» Data section
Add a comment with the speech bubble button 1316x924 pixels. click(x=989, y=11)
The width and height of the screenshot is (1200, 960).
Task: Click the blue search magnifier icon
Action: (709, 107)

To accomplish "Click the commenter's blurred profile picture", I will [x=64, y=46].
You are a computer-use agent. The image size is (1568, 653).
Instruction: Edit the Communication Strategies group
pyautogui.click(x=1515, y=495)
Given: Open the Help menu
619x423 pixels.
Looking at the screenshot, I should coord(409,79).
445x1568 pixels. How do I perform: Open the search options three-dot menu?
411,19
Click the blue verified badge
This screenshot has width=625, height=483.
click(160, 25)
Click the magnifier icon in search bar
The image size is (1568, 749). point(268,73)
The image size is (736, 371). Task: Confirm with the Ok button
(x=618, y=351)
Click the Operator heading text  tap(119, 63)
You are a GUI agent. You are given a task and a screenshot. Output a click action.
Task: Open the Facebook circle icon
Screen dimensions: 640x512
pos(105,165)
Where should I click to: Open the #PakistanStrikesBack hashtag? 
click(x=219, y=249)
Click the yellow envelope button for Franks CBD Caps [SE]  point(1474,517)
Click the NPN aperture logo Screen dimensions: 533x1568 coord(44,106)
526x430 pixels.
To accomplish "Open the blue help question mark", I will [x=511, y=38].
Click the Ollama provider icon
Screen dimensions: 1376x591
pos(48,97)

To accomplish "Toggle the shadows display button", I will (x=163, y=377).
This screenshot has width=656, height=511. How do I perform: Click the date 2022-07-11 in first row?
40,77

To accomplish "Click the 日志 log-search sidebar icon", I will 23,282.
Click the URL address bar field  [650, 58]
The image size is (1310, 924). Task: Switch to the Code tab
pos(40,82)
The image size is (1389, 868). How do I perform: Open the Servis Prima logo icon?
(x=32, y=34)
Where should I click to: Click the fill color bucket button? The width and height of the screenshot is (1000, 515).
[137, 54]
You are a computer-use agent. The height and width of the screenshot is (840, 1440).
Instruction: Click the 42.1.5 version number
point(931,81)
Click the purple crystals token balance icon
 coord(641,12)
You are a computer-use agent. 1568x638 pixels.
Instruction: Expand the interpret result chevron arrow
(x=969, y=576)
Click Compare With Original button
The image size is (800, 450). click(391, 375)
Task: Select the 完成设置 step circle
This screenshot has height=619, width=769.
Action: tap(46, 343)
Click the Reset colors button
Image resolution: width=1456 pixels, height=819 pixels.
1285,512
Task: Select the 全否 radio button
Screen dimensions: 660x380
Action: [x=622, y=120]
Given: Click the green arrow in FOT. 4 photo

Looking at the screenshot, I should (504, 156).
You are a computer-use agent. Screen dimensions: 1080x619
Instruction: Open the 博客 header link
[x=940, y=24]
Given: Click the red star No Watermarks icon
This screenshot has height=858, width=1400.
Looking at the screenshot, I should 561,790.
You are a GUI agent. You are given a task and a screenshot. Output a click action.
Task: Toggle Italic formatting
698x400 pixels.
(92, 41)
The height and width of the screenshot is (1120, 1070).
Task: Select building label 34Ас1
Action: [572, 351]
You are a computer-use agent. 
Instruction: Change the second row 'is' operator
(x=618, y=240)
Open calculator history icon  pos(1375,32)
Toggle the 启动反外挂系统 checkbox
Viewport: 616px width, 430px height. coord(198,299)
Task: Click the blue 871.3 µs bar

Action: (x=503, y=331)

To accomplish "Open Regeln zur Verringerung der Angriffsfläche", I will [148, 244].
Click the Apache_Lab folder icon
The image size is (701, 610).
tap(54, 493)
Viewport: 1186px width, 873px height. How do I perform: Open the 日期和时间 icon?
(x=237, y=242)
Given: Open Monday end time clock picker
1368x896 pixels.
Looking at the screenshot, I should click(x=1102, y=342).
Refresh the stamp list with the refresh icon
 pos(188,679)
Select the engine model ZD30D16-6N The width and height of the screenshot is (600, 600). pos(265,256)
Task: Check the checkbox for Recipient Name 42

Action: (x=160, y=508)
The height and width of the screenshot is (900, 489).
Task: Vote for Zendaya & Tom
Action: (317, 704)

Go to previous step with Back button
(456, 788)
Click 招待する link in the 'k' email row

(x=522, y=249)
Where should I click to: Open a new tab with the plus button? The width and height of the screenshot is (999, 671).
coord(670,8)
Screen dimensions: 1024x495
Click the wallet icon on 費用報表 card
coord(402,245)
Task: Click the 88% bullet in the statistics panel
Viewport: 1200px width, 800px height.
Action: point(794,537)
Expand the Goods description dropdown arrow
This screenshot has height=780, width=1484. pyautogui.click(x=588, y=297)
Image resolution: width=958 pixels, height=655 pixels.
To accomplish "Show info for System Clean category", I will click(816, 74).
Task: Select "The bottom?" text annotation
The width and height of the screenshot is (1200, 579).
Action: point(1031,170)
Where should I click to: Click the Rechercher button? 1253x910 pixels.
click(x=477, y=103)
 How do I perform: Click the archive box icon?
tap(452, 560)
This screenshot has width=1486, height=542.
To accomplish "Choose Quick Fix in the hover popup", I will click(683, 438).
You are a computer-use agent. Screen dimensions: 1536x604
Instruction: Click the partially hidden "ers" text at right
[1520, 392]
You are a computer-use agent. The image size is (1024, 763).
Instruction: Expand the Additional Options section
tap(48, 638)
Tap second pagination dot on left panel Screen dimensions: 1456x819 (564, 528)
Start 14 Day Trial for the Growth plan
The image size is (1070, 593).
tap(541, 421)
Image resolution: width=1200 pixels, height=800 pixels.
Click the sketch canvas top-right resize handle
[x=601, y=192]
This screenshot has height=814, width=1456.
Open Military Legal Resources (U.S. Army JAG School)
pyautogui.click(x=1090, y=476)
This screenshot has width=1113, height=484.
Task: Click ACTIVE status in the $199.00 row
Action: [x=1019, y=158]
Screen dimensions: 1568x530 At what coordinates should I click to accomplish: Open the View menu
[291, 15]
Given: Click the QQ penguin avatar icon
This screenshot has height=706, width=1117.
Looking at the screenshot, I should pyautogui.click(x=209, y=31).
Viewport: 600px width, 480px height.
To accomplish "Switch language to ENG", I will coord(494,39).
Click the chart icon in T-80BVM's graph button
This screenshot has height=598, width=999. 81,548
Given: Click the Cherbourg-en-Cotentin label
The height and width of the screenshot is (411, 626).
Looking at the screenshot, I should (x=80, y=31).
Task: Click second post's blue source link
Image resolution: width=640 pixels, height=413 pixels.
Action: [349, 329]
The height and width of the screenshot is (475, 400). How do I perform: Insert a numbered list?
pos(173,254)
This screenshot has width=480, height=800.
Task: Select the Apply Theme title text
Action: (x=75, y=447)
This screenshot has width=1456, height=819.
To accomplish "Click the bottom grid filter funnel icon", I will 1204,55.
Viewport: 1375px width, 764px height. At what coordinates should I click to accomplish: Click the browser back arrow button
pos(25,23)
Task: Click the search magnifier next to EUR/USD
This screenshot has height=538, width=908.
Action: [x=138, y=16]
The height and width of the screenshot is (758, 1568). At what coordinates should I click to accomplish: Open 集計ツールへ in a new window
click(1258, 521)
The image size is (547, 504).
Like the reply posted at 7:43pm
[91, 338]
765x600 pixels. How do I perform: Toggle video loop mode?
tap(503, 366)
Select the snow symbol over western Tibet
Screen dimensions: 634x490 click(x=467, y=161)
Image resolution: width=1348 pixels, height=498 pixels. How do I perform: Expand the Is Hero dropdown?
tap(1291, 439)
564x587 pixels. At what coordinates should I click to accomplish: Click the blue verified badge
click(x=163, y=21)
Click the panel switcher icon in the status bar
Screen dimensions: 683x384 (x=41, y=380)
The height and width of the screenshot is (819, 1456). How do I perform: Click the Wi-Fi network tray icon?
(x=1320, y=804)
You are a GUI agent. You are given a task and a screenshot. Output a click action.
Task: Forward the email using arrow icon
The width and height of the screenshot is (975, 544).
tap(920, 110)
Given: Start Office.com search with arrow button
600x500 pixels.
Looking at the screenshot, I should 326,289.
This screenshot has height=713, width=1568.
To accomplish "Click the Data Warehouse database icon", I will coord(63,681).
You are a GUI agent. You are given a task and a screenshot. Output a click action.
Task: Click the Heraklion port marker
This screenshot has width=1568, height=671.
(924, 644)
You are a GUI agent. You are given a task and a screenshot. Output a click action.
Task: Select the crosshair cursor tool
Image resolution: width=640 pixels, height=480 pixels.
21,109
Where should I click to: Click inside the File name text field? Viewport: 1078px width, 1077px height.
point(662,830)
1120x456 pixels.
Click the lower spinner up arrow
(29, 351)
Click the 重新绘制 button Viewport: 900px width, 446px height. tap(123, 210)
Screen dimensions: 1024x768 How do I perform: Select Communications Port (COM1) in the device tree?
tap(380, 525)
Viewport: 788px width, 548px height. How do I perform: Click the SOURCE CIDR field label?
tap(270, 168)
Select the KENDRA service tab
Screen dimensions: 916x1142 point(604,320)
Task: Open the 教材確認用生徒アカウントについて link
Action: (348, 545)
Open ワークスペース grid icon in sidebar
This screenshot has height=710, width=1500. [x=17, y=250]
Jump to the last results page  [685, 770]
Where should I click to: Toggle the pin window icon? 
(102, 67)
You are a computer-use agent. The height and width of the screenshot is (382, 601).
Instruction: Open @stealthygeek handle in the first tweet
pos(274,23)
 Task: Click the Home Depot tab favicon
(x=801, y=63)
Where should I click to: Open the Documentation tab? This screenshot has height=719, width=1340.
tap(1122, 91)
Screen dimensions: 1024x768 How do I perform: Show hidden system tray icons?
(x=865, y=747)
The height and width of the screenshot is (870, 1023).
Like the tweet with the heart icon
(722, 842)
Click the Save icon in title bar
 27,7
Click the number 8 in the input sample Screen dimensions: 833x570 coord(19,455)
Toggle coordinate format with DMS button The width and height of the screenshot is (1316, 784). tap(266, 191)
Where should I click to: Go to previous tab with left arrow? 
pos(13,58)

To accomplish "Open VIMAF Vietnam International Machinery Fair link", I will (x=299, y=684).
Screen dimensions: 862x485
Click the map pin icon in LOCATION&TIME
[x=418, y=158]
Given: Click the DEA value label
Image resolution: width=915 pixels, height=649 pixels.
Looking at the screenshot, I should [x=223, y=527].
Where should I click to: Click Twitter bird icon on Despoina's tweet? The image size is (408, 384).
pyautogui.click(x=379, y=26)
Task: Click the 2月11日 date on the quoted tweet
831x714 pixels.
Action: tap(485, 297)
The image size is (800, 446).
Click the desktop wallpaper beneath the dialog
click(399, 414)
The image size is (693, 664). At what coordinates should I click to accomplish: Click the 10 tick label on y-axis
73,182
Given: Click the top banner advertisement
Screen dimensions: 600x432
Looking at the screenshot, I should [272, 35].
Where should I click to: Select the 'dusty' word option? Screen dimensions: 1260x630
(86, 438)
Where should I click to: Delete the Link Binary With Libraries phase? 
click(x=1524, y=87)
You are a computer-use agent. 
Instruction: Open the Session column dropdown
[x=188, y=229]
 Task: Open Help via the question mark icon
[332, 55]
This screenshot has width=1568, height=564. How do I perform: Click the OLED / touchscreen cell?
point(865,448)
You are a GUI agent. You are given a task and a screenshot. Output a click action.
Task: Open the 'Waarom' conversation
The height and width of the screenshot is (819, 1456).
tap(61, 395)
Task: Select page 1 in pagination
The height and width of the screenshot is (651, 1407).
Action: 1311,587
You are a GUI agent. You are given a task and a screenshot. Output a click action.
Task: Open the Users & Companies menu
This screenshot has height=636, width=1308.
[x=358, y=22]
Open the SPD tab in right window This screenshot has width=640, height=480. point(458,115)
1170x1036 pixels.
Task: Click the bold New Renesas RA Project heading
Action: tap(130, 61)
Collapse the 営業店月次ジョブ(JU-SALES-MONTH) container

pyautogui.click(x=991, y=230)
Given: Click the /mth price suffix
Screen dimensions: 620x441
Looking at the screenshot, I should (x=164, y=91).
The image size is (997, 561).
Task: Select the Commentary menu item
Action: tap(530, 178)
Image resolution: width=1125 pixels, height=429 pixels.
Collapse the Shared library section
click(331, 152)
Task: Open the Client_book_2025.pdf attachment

» Work required
Every line of the listing that holds the string "circle" counts once. Give the total alone.

» Problem solution
2